I had no expectations walking into the pub; a humble crowd scattered the dance floor while other patrons sipped on foamy beers. The last memorable hip hop experience for me occurred at Rifflandia when I saw Latyrx perform. The group clawed at deep truths hidden within my subconscious long forgotten. I remembered the importance of self and staying true to whoever that may be.
A similar moment of insight happened again, this time at the Felicita’s show. All bands played tight sets layered with conscious raps projecting self-aware states.
Downtown Mischief’s song, “Transparency,” was retweeted by Green Party leader Elizabeth May. The lyrics, “Transparency / I wanna see where the money goes,” instantly reminded me about political money shenanigans as well as my own inability to keep track of my finances. Whatever the message means, its relevant enough to be noticed by a political leader.
Talking with Jameo of Downtown Mischief allowed me a deeper understanding of hashing out emotions through music.

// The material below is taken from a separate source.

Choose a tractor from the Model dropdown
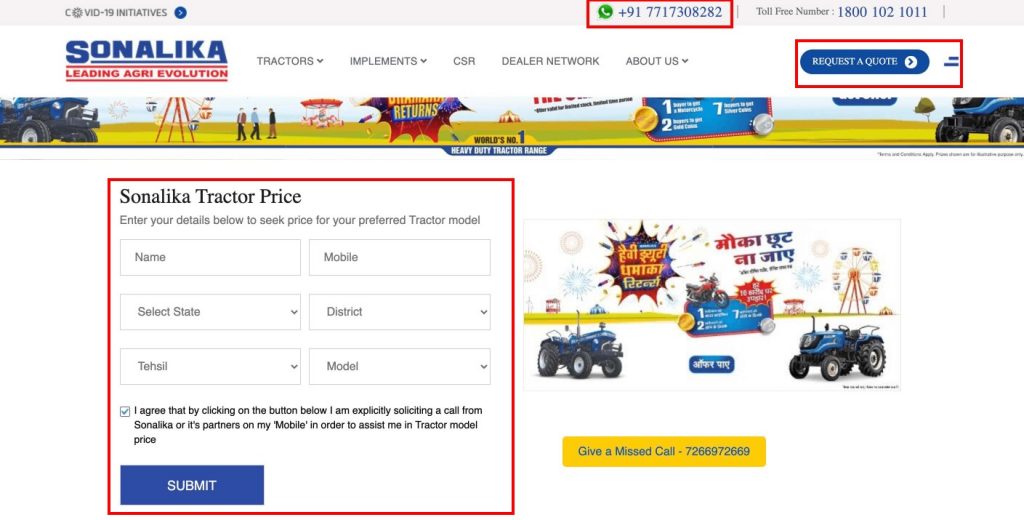 point(400,366)
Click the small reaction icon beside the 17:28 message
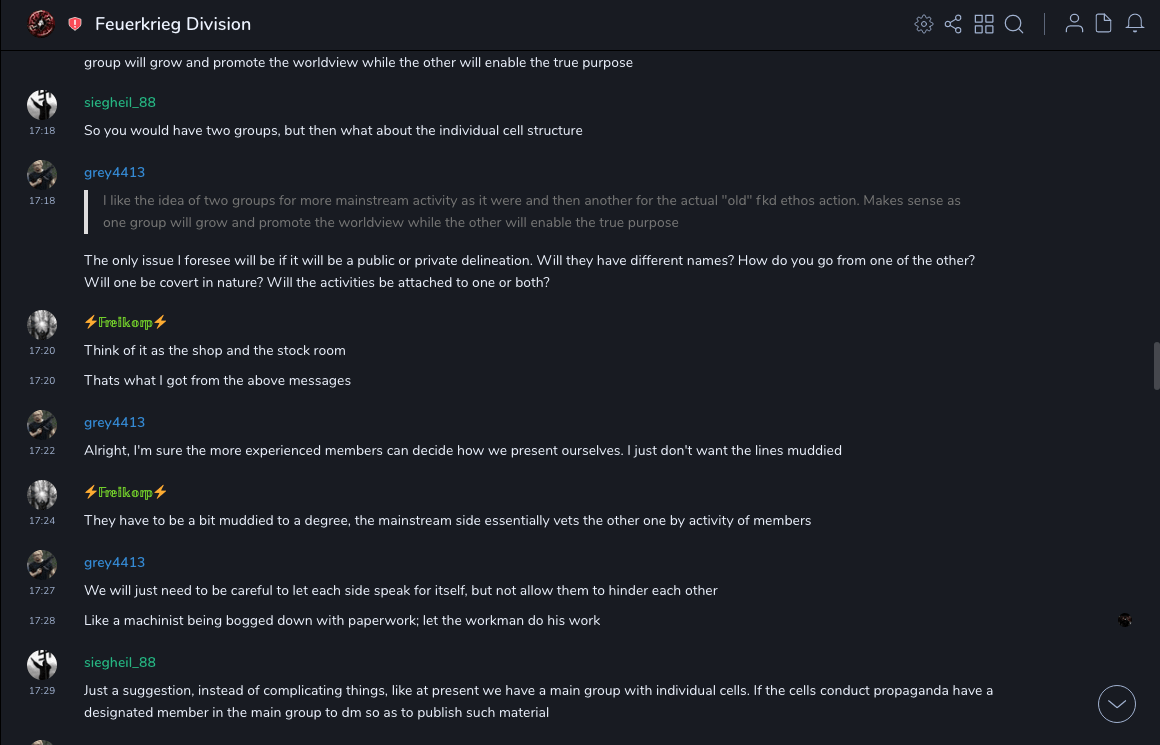Image resolution: width=1160 pixels, height=745 pixels. pos(1125,620)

“I would like people to listen to my music for my music. If the way I express myself makes people feel some sort of affinity to how they wanna live then that’s a great thing— but I’m not trying to make it that everyone lives the way I do. I’m just trying to be myself,” he said.
When Downtown Mischief’s set ended, I felt jazzed up, fuelled with conscious messages. After a break, Pigeon Hole hit the stage. They sampled the latest electronic hits while rapping on top to create something new. At midnight, the remaining Sweatshop members joined the duo and together, they energized the crowd. Sweatshop Union, although playing to a humble crowd, was worth waiting for.
The energy radiating off Sweatshop was returned to them by the sweaty dance floor inhabitants.The feeling of community between what seemed like 50 people was outstanding to witness. The crowd moved in sync with Sweatshop Union throughout their set; there were many times I couldn’t differentiate between the two.
The politically-minded rap group raised socially conscious questions relating to consumerism, freedom, and other subjects that could be deemed taboo. In the dim light I realized hip hop is another means of expressing yourself. It creates a space for people to be heard and for others to listen—a collective consciousness if you will. Music just happens to be the medium.
I left Felicita’s eager to find other artists who cover culturally relevant issues and remind me to question the questioner. There happens to be many conscious rappers out there. If you are in the mood to expand your own consciousness, give hip hop a try. And to all you writers out there: I suggest listening to hip hop while writing about it; Jurassic 5 is always a classic.